Утро. Солнце поднимается в чистое безоблачное небо. Окно ее комнаты выходит на узенький мощенный булыжником проулок, похожий на свалку. Шлак, мотки проволоки, какие-то запачканные сажей запчасти, ржавая плита, старый холодильник, разбитый унитаз. С кухни доносятся голоса, и она слышит стук в дверь. Мип приносит ей чашку дымящегося чая. Добрая Мип. Надежная Мип: оделась на работу в платье лавандового цвета, туфли без каблука, никаких украшений, лишь немного помады.
— Папа завтракает, твоя тарелка греется в духовке, — говорит она Анне. А потом, с осторожностью: — Полагаю, ты сегодня пойдешь с нами. В контору.
— Пим считает, что мне нужно чем-то занимать свою голову, пока он не подыскал для меня школу.

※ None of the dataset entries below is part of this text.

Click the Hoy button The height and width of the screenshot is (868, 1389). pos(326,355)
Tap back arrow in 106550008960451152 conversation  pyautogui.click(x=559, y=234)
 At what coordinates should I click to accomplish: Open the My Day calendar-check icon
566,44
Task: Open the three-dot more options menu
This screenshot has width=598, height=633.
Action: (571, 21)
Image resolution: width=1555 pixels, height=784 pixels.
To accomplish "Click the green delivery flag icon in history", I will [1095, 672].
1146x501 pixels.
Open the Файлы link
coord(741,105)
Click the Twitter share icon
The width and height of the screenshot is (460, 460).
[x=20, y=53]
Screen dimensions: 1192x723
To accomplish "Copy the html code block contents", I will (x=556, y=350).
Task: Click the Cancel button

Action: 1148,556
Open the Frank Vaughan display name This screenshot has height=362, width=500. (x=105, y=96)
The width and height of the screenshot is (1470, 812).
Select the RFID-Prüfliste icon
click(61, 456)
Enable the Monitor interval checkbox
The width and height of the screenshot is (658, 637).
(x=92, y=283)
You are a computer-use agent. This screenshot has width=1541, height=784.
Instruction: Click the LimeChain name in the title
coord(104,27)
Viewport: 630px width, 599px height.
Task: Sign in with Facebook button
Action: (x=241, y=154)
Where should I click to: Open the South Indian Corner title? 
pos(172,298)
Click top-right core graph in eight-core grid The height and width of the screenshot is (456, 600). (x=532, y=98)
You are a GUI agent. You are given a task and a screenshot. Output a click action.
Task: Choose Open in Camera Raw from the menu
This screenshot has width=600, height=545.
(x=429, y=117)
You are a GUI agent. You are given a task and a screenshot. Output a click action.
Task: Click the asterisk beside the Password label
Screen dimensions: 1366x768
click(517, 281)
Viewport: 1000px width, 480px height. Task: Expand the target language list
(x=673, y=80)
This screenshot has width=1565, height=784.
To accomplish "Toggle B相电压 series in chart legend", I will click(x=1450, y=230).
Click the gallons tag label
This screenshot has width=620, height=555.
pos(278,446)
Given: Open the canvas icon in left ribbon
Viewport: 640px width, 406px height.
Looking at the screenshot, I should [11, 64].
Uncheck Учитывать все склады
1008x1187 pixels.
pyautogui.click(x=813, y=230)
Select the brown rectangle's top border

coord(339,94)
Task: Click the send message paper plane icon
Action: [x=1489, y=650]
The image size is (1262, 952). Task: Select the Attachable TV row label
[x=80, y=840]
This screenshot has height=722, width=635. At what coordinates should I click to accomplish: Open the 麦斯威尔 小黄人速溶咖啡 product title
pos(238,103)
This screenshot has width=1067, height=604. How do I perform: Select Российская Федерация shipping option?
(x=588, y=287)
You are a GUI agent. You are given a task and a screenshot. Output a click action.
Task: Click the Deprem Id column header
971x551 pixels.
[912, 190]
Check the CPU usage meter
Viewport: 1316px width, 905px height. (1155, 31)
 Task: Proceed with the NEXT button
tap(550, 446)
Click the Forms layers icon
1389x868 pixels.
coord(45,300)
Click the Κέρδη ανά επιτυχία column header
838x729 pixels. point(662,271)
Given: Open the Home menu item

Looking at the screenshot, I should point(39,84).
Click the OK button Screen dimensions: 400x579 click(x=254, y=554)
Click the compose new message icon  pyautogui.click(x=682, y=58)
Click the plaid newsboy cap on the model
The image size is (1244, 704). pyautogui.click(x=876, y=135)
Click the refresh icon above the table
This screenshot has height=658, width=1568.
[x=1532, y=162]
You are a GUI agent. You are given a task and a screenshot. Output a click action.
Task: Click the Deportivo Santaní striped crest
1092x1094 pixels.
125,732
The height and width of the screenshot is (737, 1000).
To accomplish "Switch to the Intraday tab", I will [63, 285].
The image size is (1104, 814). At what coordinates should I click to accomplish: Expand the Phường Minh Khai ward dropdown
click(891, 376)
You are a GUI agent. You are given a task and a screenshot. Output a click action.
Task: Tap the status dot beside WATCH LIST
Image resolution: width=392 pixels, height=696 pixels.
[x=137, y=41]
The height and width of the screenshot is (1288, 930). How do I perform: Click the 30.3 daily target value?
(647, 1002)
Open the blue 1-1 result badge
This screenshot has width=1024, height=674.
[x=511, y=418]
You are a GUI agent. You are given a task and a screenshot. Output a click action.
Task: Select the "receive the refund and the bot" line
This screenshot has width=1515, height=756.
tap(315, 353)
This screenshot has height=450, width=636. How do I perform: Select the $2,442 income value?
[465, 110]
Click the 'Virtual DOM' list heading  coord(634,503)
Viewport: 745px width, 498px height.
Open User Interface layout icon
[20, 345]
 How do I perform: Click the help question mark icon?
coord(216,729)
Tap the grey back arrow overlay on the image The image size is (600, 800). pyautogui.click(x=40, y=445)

— Отличная мысль, правда? — спрашивает Мип, но Анна молчит в ответ, так что ей приходится самой заполнять словами пустоту между ними. — Ладно, мне пора, — говорит она сама себе. Но медлит. — Прости, комната очень мала. — Она обозревает тесную конуру. — А может, приклеишь фотографии кинозвезд, как раньше? — предлагает Мип. — Всяко поживее будет.
Но Анна может лишь пялиться на стены, поглощая их пустоту.
— Можно. Хорошая мысль. — Но в ее голосе нет ни капельки убежденности.
Заглянув на кухню, она обнаруживает долговязую фигуру Пима. Сидя в одиночестве за столом, он поглощен какой-то толстенной книгой; в его руке застыла вилка. На лбу — тонкая сосредоточенная морщина. В Убежище Пим читал ей вслух любимого Диккенса на языке автора и при помощи изрядно потрепанного голландско-английского словаря.
В Аушвице мужчин его возраста сразу же отправляли в печь, разве нет? Мысль о том, что он не сможет уцелеть, укоренилась в ее мозгу. Но что-то в отце помогло ему дожить до освобождения. Неужели любовь и надежда, как утверждает сам Пим, — или же безошибочные инстинкты выживания Отто Франка? Она исподволь наблюдает за отцом. А потом выскальзывает из кухни, ничем не выдав своего присутствия.
Мать велела им каждый день находить что-то красивое.
Им — Марго и Анне. Что-то красивое каждый день. Это было, когда ливень превратил женский лагерь в Биркенау в болото. Промокшие насквозь, они работали — перетаскивали куски битого цемента, — и когда Анна упала, капо крепко избил ее резиновой дубинкой. Каждый день ищите что-нибудь красивое, велела мать. Марго восприняла это как урок. Задание: найти что-нибудь красивое. Анна же завязала из слов матери последний узелок надежды. В тот вечер в бараках, рассматривая синяки от побоев, она нашла красоту в их цвете: точно букет фиалок.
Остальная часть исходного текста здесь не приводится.